Bioavailability: 70%

Time to peak: 2-3 hours

Elimination: Urine


Usual Dosage

Adults: Oral: 1-2.5 mg at the onset of headache; it is recommended to use the lowest possible dose to minimize adverse effects. If headache returns or does not fully resolve, the dose may be repeated after 4 hours; do not exceed 5 mg in 24 hours.

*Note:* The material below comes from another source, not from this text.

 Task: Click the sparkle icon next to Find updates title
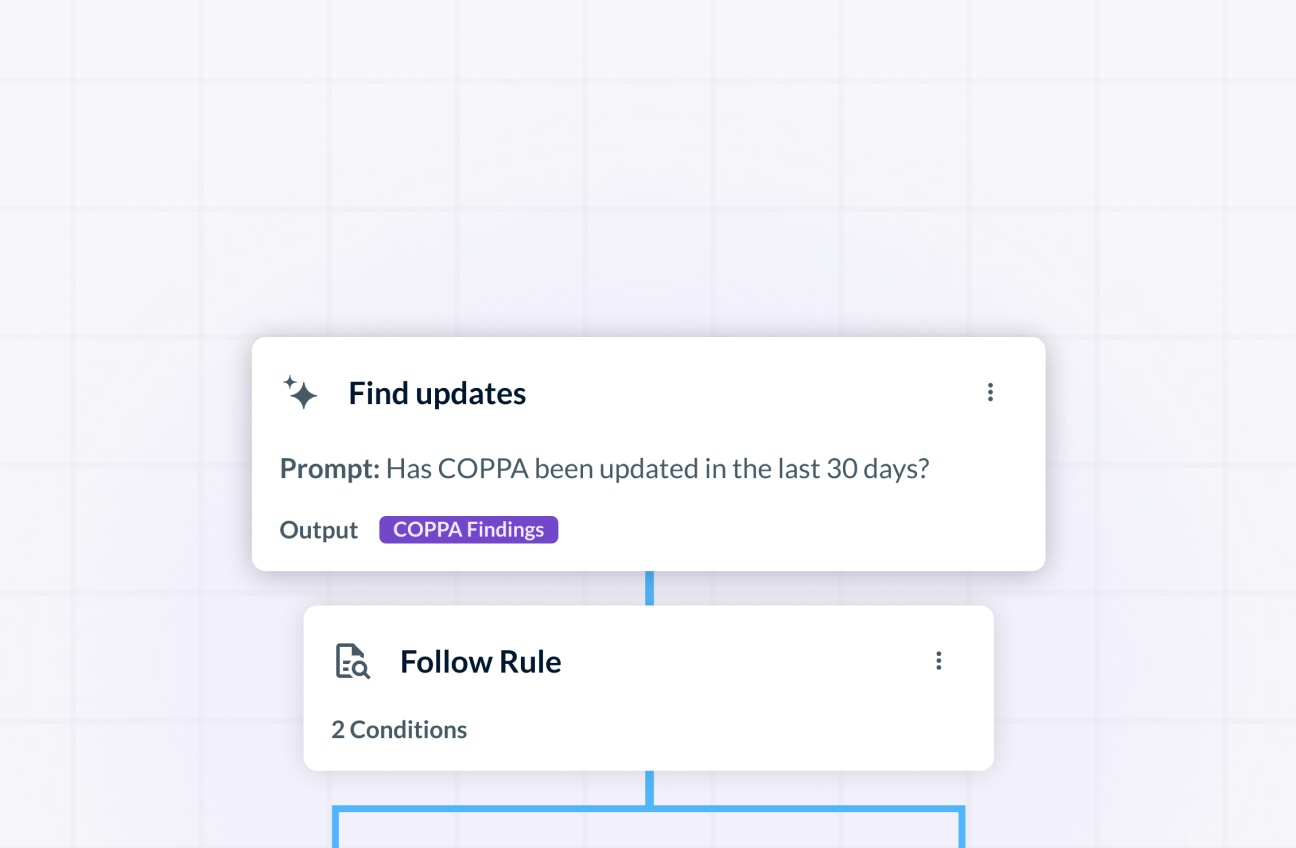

Elderly: Not recommended for use in the elderly

Dosing in renal impairment:

Clcr: 18-39 mL/minute: Initial: 1 mg; do not exceed 2.5 mg in 24 hours

Clcr: <15 mL/minute: Do not use

Dosing in hepatic impairment: Contraindicated in patients with severe liver failure; maximum dose: 2.5 mg in 24 hours for patients with mild or moderate liver failure; recommended starting dose: 1 mg


Dental Health: Local Anesthetic/Vasoconstrictor Precautions

No information available to require special precautions


Dental Health: Effects on Dental Treatment

No effects or complications reported


Patient Information

This drug is to be used to reduce your migraine, not to prevent or reduce the number of attacks. If headache returns or is not fully resolved, the dose may be repeated after 4 hours. If you have no relief with first dose, do not take a second dose without consulting prescriber. Do not exceed 5 mg in 24 hours. Do not take within 24 hours of any other migraine medication without first consulting prescriber. You may experience some dizziness, fatigue, or drowsiness; use caution when driving or engaging in tasks that require alertness until response to drug is known. Frequent mouth care and sucking on lozenges may relieve dry mouth. Report immediately any chest pain, heart throbbing, tightness in throat, skin rash or hives, hallucinations, anxiety, or panic. Pregnancy/breast-feeding precautions: Inform prescriber if you are or intend to be pregnant. Breast-feeding is not recommended.